It's time for another of those movies that I recorded from the previous TCM showing, and is now getting another airing on TCM. This time, the movie is Catalina Caper, and the next airing is tomorrow, June 25, at 9:30 AM.
After some cheesy animated opening credits, we get a scene of a guy snooping around a museum late one night, stopping at one of the paintings. Well, technically, it's not a painting; it's a scroll from one or another of the Chinese dynasties, so several hundred years old. The man removes it from its frame, this being the era and the sort of lower-tier museum that doesn't have an alarm on each painting, and is able to get the scroll out of the building without being discovered, more or less.
Cut to the ferry that goes between Southern California and Catalina Island. Bob and Sid are a couple of Harbor Patrol workers seeing that people get on board the ferry safely, before making the trip over to Catalina Island themselves. Among the people on the ferry is the thief from the opening scene, as well as a couple of college guys. Don Pringle (Tommy Kirk) is from Arizona and has apparently never seen the ocean, so he's being brought over to Catlaina by his friend Charlie, who's quite the ladies' man. Another reason Charlie is bringing Don to Catalina is to introduce him to the hot bikini-clad girls who show up on the beaches of Catalina. One last person is an unnamed (until the finale) man played by Robert Donner who provides comic relief but is clearly going to be integral to the plot in some way that is revealed in the finale.
The ferry ride is an excuse to bring in Little Richard to perform a number, on the theory that presumably the teens who were the target audience for a movie like this were still interested in Little Richard even though his heyday had passed several years earlier. And why does he never show up again even though he was on the ferry?
Anyhow, after the ferry makes it to Catalina, the thief makes his way to a yacht owned by Arthur Duval (Del Moore). Arthur commissioned the heist, with the idea that his wife was going to forge a copy of the scroll and sell the forged copy to wealthy Greek collector Lakopoulos.

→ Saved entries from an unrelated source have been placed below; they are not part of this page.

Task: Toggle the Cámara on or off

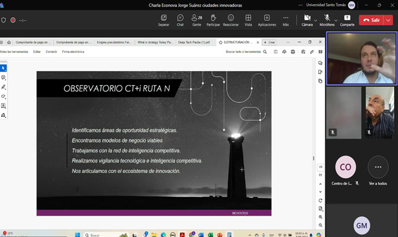Action: pyautogui.click(x=306, y=19)
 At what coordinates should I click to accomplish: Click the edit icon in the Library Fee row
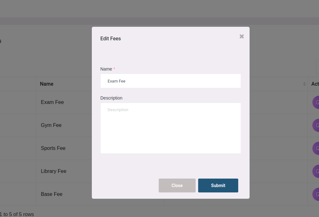(316, 171)
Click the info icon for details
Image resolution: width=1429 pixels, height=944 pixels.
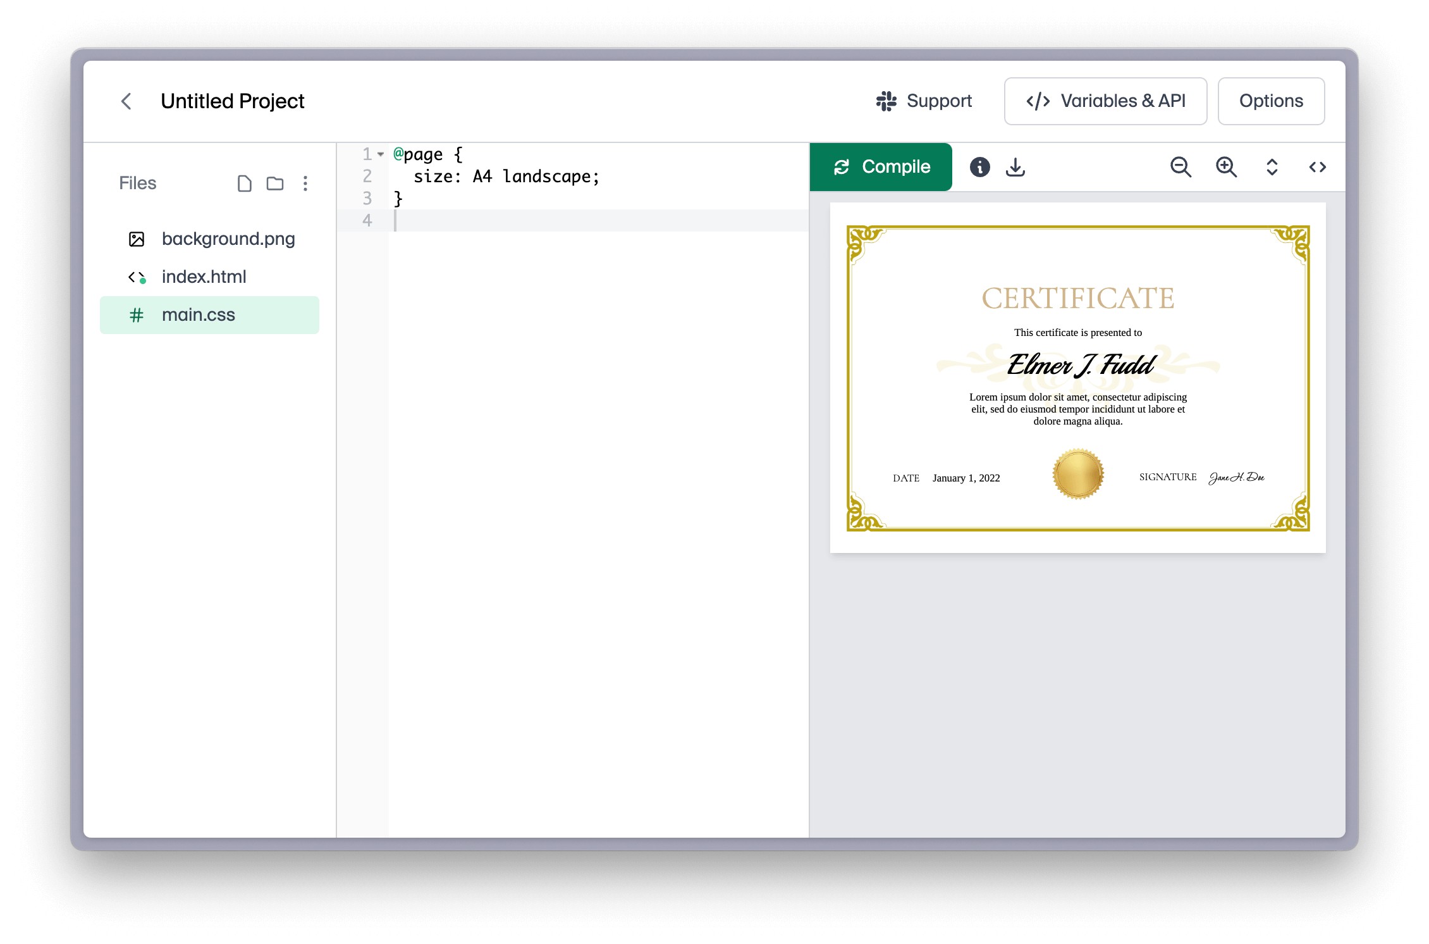point(978,166)

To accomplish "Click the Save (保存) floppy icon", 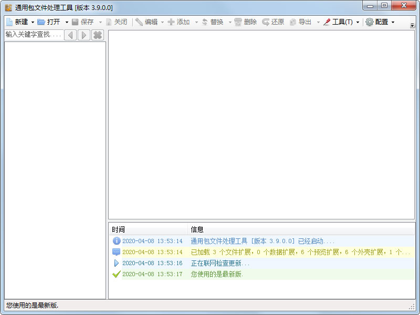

Arthur has a son Tad who is about the same age as Charlie and Don and all the bikini-clad women. He suspects his father is up to no good, but for understandable reasons doesn't want his parents to wind up in prison.
Lakopoulos doesn't plan to pay for the scroll, but steal it. In his attempt to have his henchmen steal it, however, the container in which Duval put it gets thrown overboard, leading to a Lakopoulos' scuba divers trying to find it. The younger set, meanwhile, also scuba dives for pleasure, not knowing that danger lurks beneath the surface. There's also a lot of scenes of those young people doing beach things along with music by a group called the Cascades who had had a hit several years earlier with a song called "Rhythm of the Rain".
Catalina Caper came near the end of the cycle of beach movies, and as far as I can tell was more or less independently produced on the cheap. That shows, as the movie is fairly lousy, with a paper-thin plot that's an excuse to show shots of nubile young women in bikinis. The music is typical for movies of the era: I've seen a whole bunch of movies from the 60s where a character turns on the radio and this instrumental guitar music plays as though this was the popular music of the era. Most of the score is that sort of bland and not very good music. Worst, however, is the acting, which is wooden at best.
I'd guess that the people behind the movie thought they could make a quick buck by cashing in on a trend. They clearly weren't thinking about creating a good movie.